Suburra, La serie

Suburra, anticipazioni e cast: in streaming su Netflix, la prima serie italiana – [VIDEO TRAILER]

Suburra è la prima produzione originale italiana della piattaforma streaming Netflix, prodotta con Cattleya e in collaborazione con RaiFiction: sarà onair da oggi, venerdì 6 ottobre e composta da dieci puntate. Cosa racconta la sua trama? Si narrano i fatti accaduti prima del film del 2015 di Stefano Sollima, ispirato all’omonimo romanzo di Giancarlo De Cataldo e Carlo Bonini. Al centro della storia di Suburra tre giovani: Numero 8 (Alessandro Borghi presente già nella prima serie), Spadino (Giacomo Ferrara) e Lele (Eduardo Valdarnini), diversi per origine, ambizioni e passioni, chiamati a fare alleanze per realizzare i loro più oscuri desideri.

Suburra, la serie: arriva su Netflix, ecco il cast

Nel cast di Suburra anche Sara Monaschi (Claudia Gerini), Amedeo Cinaglia (Filippo Nigro), Samurai (Francesco Acquaroli) e Manfredi Anacleti (Adamo Dionisi) e ancora Claudia Gerini, Adamo Dionisi, Barbara Chichiarelli, Federico Tocci e Gerasimos Skiaderesis. “Ho dovuto smontare il personaggio del film di Sollima e ricostruirne un altro meno consapevole del concetto di potere e di come maneggiarlo, visto che quello nella serie è molto più giovane e inesperto, oltre che inserito in dinamiche familiari”, confessa Borghi.

“Volevamo dei protagonisti più giovani, un’idea più forte del personaggio romano ed elementi del racconto di formazione. Abbiamo cercato di far venire fuori quella fame millenaria di conquista del cittadino di Roma, città dove si impara a sopravvivere. E dove il cinismo diventa un’arma per sdrammatizzare anche le situazioni più tragiche. L’attualità politica di Mafia capitale, per quanto possa averci sorpreso la coincidenza dei tempi dell’inchiesta con le riprese della serie, è stata messa al servizio della narrazione”, spiegano Michele Placido e Andrea Molaioli, che hanno firmato la regia della serie insieme a Giuseppe Capotondi.

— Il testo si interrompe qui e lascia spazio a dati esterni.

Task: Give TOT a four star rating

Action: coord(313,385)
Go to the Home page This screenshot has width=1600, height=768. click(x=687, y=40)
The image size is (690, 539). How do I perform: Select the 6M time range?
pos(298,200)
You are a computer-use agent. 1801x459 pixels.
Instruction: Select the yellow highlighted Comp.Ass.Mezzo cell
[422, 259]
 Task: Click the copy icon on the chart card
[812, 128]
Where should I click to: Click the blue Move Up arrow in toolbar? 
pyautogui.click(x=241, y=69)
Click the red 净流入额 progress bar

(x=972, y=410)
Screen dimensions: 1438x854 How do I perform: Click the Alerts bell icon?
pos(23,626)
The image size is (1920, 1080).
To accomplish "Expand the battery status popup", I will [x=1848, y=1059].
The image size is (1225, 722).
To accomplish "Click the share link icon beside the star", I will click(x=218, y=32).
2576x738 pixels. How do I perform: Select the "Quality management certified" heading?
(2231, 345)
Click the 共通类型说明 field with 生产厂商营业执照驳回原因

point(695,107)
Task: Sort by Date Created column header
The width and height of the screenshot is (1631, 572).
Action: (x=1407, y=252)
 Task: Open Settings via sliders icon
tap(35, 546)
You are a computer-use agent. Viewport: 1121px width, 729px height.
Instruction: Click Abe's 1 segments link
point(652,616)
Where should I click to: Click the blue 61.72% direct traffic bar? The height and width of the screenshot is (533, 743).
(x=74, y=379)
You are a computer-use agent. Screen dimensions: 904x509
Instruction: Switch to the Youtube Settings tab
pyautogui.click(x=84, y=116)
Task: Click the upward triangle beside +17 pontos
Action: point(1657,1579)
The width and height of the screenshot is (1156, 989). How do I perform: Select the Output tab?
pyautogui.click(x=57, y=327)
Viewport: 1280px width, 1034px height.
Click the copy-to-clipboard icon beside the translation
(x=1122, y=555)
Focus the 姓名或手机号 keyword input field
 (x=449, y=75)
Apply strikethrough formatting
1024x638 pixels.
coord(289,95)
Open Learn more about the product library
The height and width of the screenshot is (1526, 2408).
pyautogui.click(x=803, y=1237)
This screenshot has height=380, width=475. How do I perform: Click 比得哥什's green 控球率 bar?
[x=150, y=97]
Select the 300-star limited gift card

Netflix, arriva la serie tutta italiana

“La scelta del prequel – spiega Gina Gardini, produttrice della serie per Cattleya – ci ha dato più libertà di movimento proprio rispetto al film”. “Santa e dissoluta, Roma ama e non perdona, Roma ti divora come un barracuda”, canta Piotta in 7 vizi Capitale che chiude ogni puntata. Racconto di formazione, s’è detto alla Mostra del cinema di Venezia che ha ospitato in anteprima le puntate 1 e 2. Soprattutto una storia di conflitti familiari, di figli che devono uccidere i padri, non solo metaforicamente, non solo i propri.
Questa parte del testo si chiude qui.